Higher Mortgage Rate Holders
If your current mortgage rate is higher than today’s rates, it’s a good time to consider refinancing. Just keep in mind that there may be fees involved with switching to a new lender – such as penalty fees, legal fees, or the cost to have your home reassessed. Talk to your current lender before you do anything, they may be willing to knock a few percentage points off your mortgage to keep you as a customer, or may be able to blend your existing mortgage rate with the current rate to lower your payments without the hassle of refinancing.
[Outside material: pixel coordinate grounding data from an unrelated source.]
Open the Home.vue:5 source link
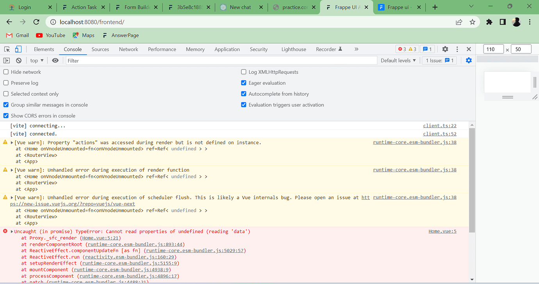The image size is (539, 284). click(x=442, y=231)
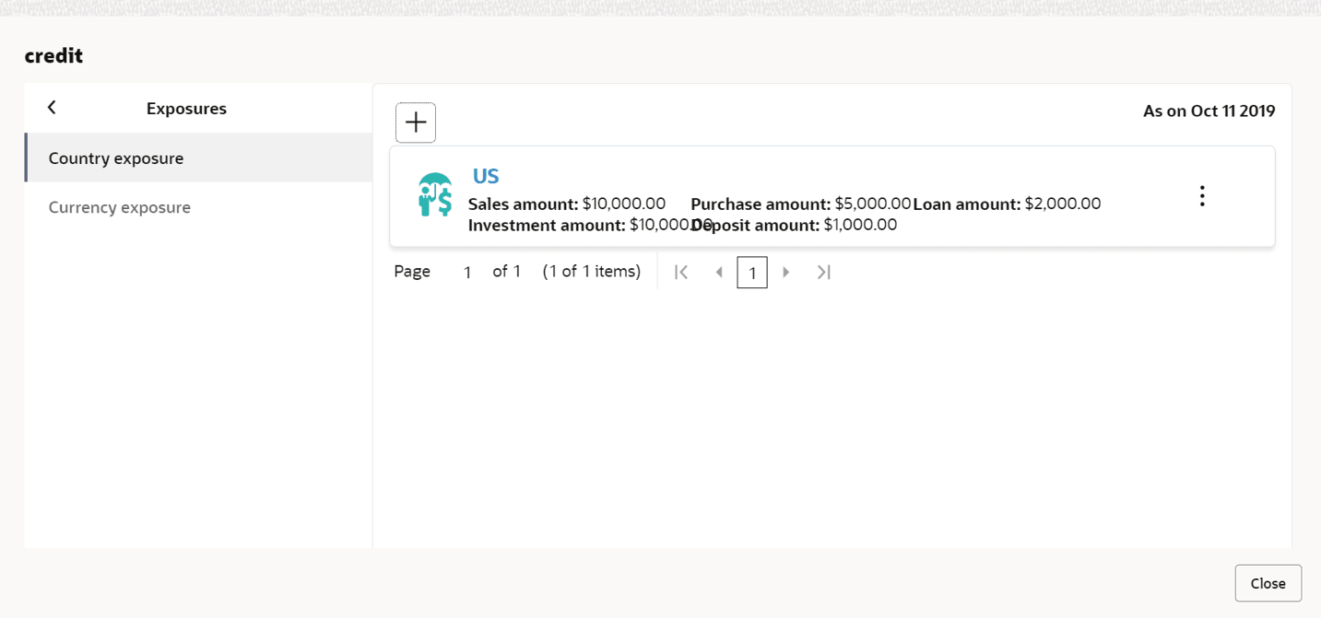The height and width of the screenshot is (618, 1321).
Task: Click the umbrella dollar icon for US
Action: point(434,194)
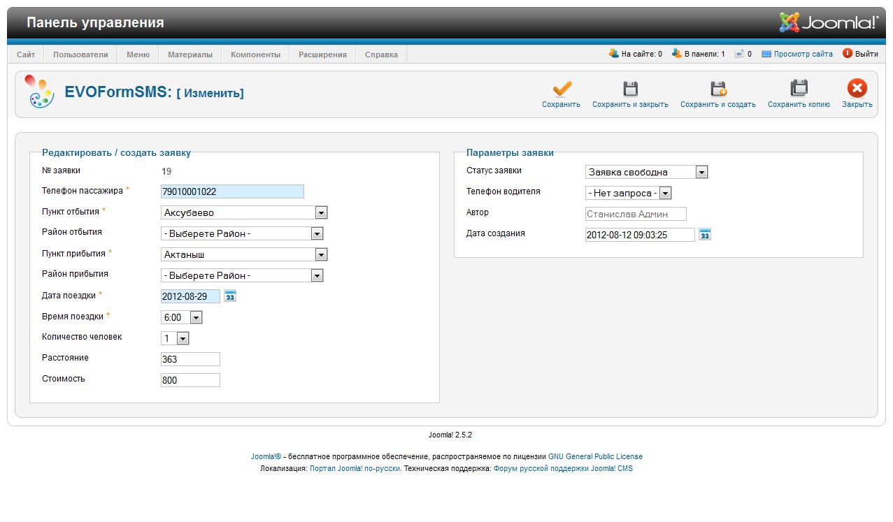Click Сохранить копию toolbar icon
The width and height of the screenshot is (893, 522).
tap(799, 88)
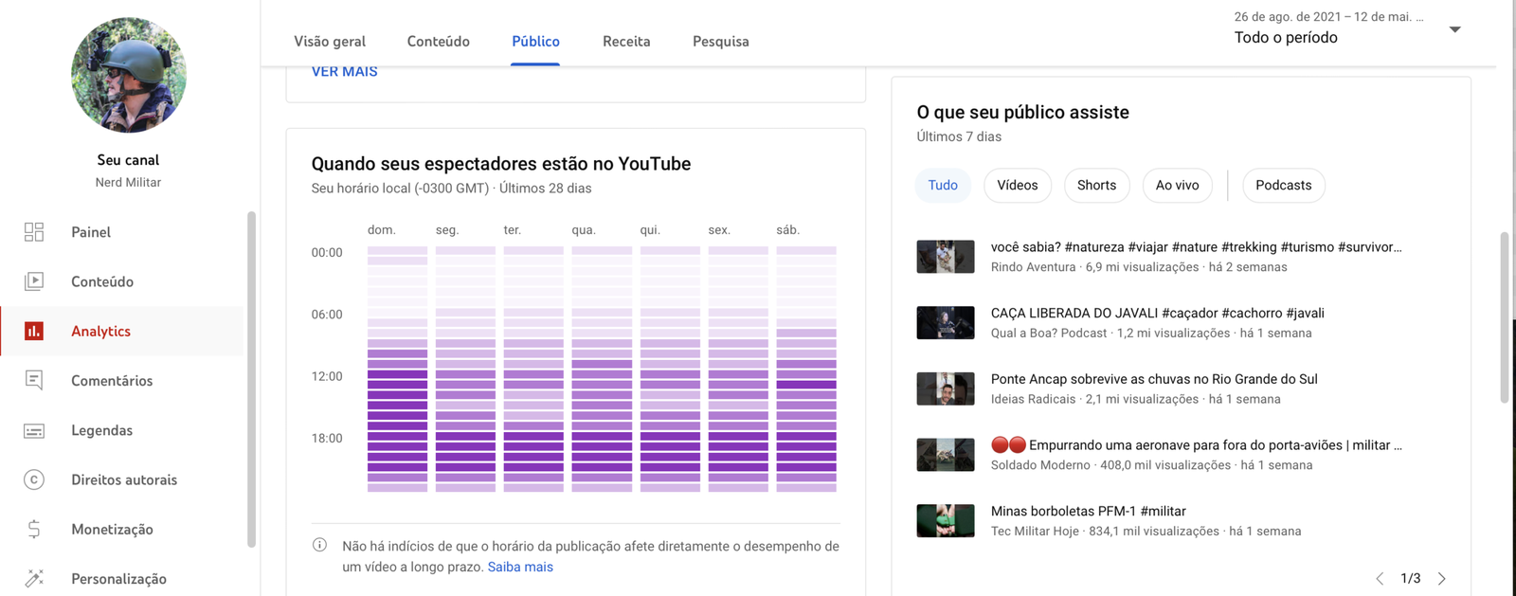Go to next page of audience videos
Viewport: 1516px width, 596px height.
click(1441, 578)
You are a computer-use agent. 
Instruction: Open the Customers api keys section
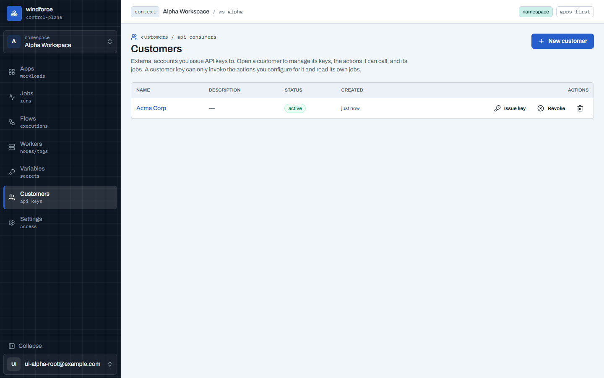click(60, 197)
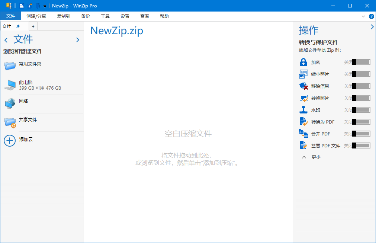Click the blue help question mark icon

(x=371, y=16)
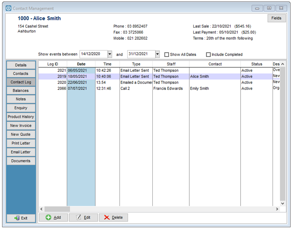Click the green Add plus icon
This screenshot has height=229, width=292.
point(49,217)
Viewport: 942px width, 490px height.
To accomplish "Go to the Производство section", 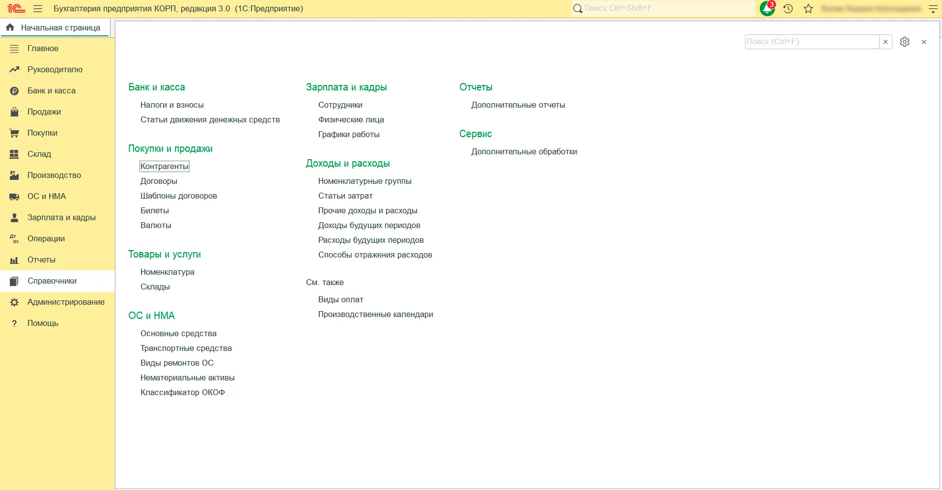I will 54,175.
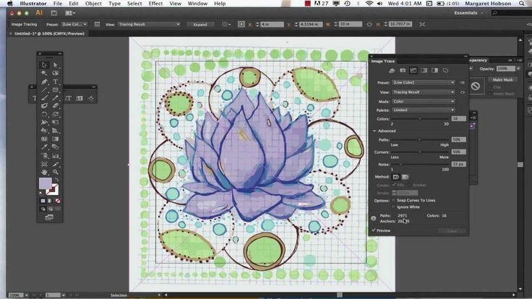Open the Mode Color dropdown
The width and height of the screenshot is (532, 299).
click(x=423, y=101)
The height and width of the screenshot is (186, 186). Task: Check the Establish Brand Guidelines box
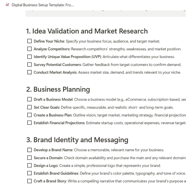click(x=29, y=173)
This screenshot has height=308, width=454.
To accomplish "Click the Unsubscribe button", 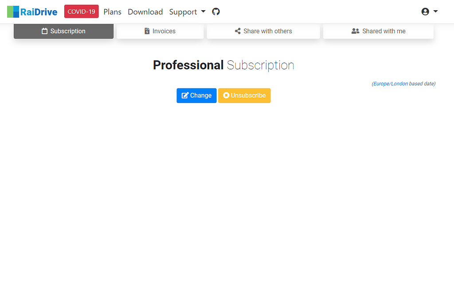I will pos(244,95).
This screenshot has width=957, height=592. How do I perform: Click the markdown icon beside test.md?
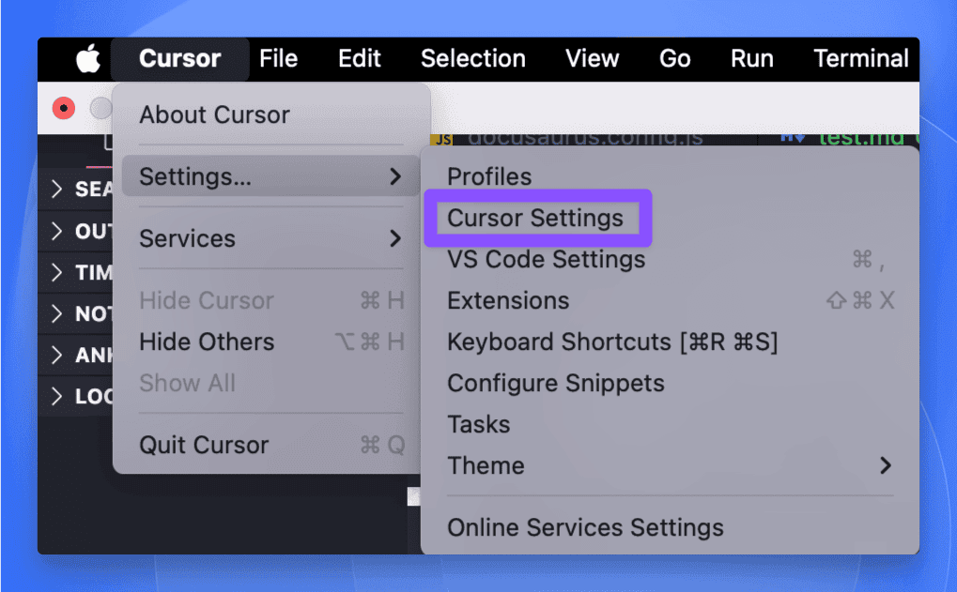click(x=792, y=137)
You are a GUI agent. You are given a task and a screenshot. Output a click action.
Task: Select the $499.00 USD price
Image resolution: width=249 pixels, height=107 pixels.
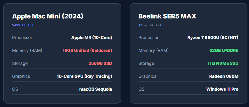coord(23,25)
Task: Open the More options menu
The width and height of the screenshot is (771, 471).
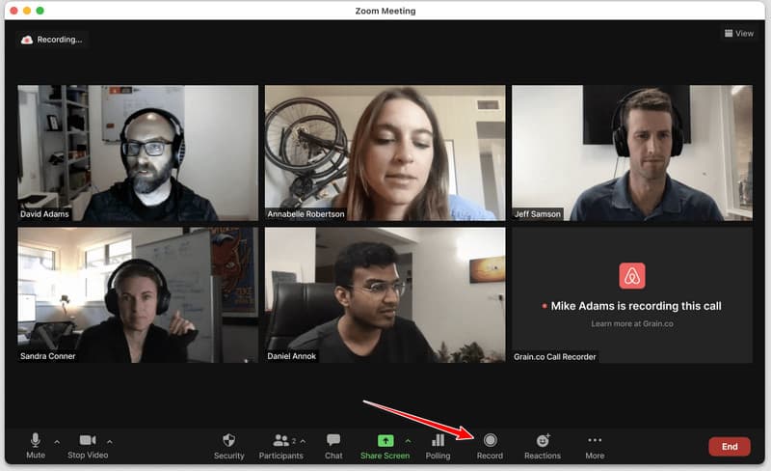Action: point(595,445)
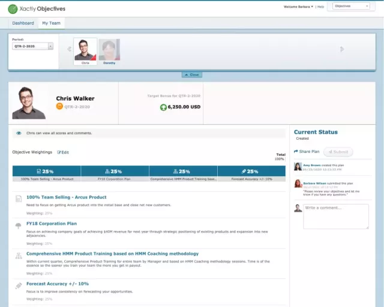Click the eye visibility icon for Chris

[x=19, y=133]
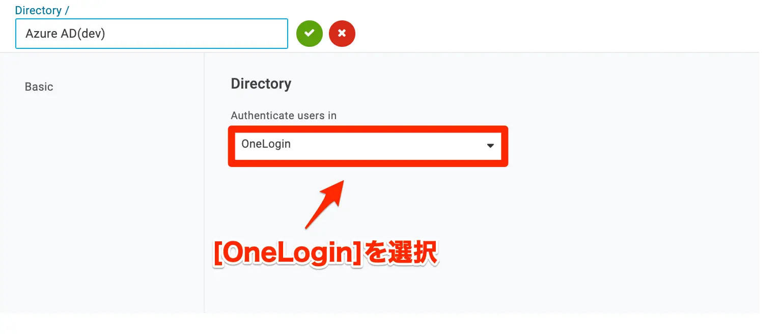This screenshot has width=780, height=334.
Task: Focus the Azure AD(dev) name field
Action: pyautogui.click(x=152, y=34)
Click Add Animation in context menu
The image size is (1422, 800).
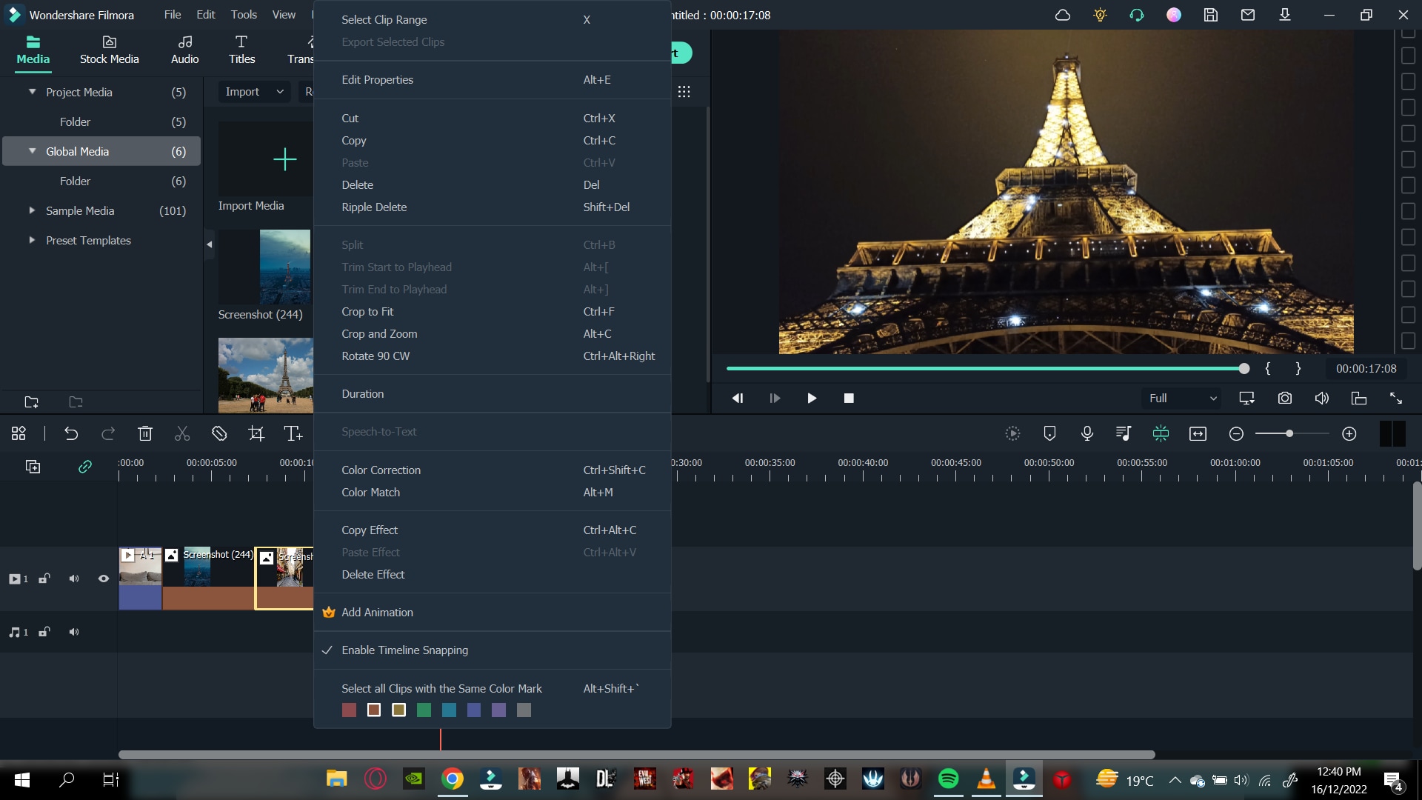pos(378,611)
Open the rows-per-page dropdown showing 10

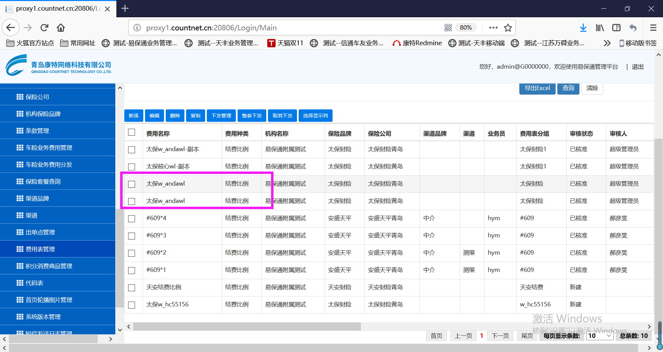[x=599, y=336]
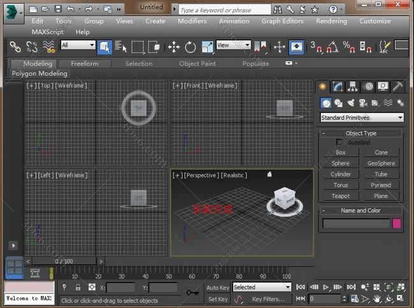Image resolution: width=414 pixels, height=308 pixels.
Task: Open the All selection filter dropdown
Action: pyautogui.click(x=78, y=45)
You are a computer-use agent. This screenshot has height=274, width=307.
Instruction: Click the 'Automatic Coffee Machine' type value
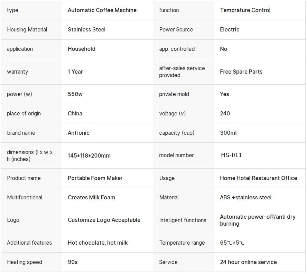102,10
Change in Financial Situation
Sometimes, due to circumstances beyond your control, you may have been forced to go with a higher-rate mortgage due to perceived risk. This risk could be due to a small down payment, bad credit, or other factors. While you may have taken the mortgage because you didn’t have a choice, if after a few years your circumstances have improved there’s no reason why you shouldn’t shop around for better mortgage terms. Keep in mind that as with a refinancing there will likely be fees involved, but if the rate difference is large enough, it should cover the costs in the long term through more affordable monthly payments, or a shorter amortization period.
When your current mortgage is close to expiry, it’s a good idea to start shopping around. Surprisingly, accordingly to Manulife Bank only about 33% of Canadians bother to shop mortgage rates prior to renewal. Most simply choose to continue on with the same lender. Shopping around is highly advised, at the very least makes you aware of current market rates, so you can decide if you lender is offering you a good rate. You are the client, so don’t be afraid to negotiate or let them know you will respond once you have had a look at the competition. Once you find the rate you like, get pre-approved so you are protected from any short term rate increases prior to your renewal date.
So where should you shop for a new mortgage? You can start by comparing canadian mortgage rates online, phoning a broker, or making an appointment with a local lender – it’s your choice, but try to find at least three different providers before making your final decision. Just be sure that you are getting the best rates and terms you can find before you sign on the dotted line.